=== Text ===
Table 4. Boiling points for homologous series of alkanes and primary alcohols.
Hydrocarbon | Boiling Point (oC) | Alcohol | Boiling Point (oC) |
---|---|---|---|
Pentane | 36 | 1-Pentanol | 137 |
Hexane | 69 | 1-Hexanol | 157 |
Heptane | 98 | 1-Heptanol | 176 |
Octane | 126 | 1-Octanol | 196 |
Nonane | 151 | 1-Nonanol | 215 |
Decane | 174 | 1-Decanol | 231 |
If we consider a homologous series, it turns out that the boiling points are actually determined by the molar volumes of the molecules. Just as we observed with the size of molecules in steric exclusion chromatography, the molar volume of a molecule is the volume swept out by the molecule as it tumbles. Molecules with larger molar volumes have higher boiling points, provided the molecules being compared have identical intermolecular forces (you cannot compare hydrocarbons to alcohols). An interesting comparison is observed by looking at the boiling point of n-octane and iso-octane (2,2,4-trimethylpentane).
===
Exercise tasks:
a – Answer these questions about the text on boiling points:
(i) What boiling point does the table give for 1-Heptanol?
(ii) What does the text say actually determines the boiling points within a homologous series?
(iii) What other name does the text give for iso-octane?
b – Continue the text on boiling points from where it stops.
=== Dataset content ===
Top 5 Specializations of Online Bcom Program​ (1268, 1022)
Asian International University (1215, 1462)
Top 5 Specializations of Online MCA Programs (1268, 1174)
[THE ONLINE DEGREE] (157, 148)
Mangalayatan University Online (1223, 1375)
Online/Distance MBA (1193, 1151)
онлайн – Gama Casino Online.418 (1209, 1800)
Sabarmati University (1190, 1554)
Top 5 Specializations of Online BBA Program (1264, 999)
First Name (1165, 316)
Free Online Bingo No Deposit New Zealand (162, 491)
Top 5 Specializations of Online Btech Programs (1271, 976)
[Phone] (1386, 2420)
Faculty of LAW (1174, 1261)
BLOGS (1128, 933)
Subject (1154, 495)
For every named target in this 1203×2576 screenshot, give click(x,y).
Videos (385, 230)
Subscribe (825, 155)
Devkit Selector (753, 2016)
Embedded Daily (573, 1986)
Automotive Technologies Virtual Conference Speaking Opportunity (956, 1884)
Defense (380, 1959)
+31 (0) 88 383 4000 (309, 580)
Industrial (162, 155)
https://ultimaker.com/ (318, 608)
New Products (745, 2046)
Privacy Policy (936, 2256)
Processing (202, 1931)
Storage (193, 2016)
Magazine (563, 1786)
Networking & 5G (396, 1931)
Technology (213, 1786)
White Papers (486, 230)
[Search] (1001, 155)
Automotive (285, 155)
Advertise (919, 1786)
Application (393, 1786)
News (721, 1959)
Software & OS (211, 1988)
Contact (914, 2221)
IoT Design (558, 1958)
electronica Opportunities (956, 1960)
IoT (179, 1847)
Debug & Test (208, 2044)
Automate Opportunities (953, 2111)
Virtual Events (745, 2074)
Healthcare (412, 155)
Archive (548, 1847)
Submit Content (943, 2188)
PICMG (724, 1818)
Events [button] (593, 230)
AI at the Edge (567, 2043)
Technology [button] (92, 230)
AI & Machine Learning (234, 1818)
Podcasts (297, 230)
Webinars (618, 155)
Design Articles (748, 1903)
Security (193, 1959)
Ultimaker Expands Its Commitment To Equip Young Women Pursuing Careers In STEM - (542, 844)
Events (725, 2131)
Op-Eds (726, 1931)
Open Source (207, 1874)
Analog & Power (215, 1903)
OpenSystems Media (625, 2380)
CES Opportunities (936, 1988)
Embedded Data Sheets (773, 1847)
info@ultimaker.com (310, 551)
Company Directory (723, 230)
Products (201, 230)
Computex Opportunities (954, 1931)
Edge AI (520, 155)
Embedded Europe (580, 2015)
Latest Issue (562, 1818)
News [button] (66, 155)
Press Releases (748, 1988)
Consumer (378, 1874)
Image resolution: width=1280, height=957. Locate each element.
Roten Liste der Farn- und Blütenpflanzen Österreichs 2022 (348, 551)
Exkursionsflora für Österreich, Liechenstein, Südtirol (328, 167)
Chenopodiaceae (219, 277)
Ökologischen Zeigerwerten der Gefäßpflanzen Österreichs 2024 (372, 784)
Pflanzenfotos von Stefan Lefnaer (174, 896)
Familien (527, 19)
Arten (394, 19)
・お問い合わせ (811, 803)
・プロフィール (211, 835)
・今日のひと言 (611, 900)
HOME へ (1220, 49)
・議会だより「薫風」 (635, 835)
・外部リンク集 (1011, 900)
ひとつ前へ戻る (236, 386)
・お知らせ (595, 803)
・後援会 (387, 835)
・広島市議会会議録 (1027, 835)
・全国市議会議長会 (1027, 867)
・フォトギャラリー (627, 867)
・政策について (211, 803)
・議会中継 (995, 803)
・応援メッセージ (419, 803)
===
Outputs in order:
a –
(i) 176 °C
(ii) The molar volumes of the molecules
(iii) 2,2,4-trimethylpentane

b –
n-octane (bp = 126oC) iso-octane (bp = 98oC)
The branched iso-octane would have a smaller molar volume than the linear n-octane, and this is clearly reflected in the boiling points of the two compounds.
When predicting retention order in gas chromatography, the overriding factor is a comparison of the boiling points. The compound with the lowest boiling point elutes first. Only when two compounds have very close boiling points (within 5oC or less) does it become important to consider the polarity of the compounds and the polarity of the stationary phase. Remember that like dissolves like, so a polar stationary phase will show more retention of a polar compound. The Rohrschneider values are used to determine the polarity of the stationary phase.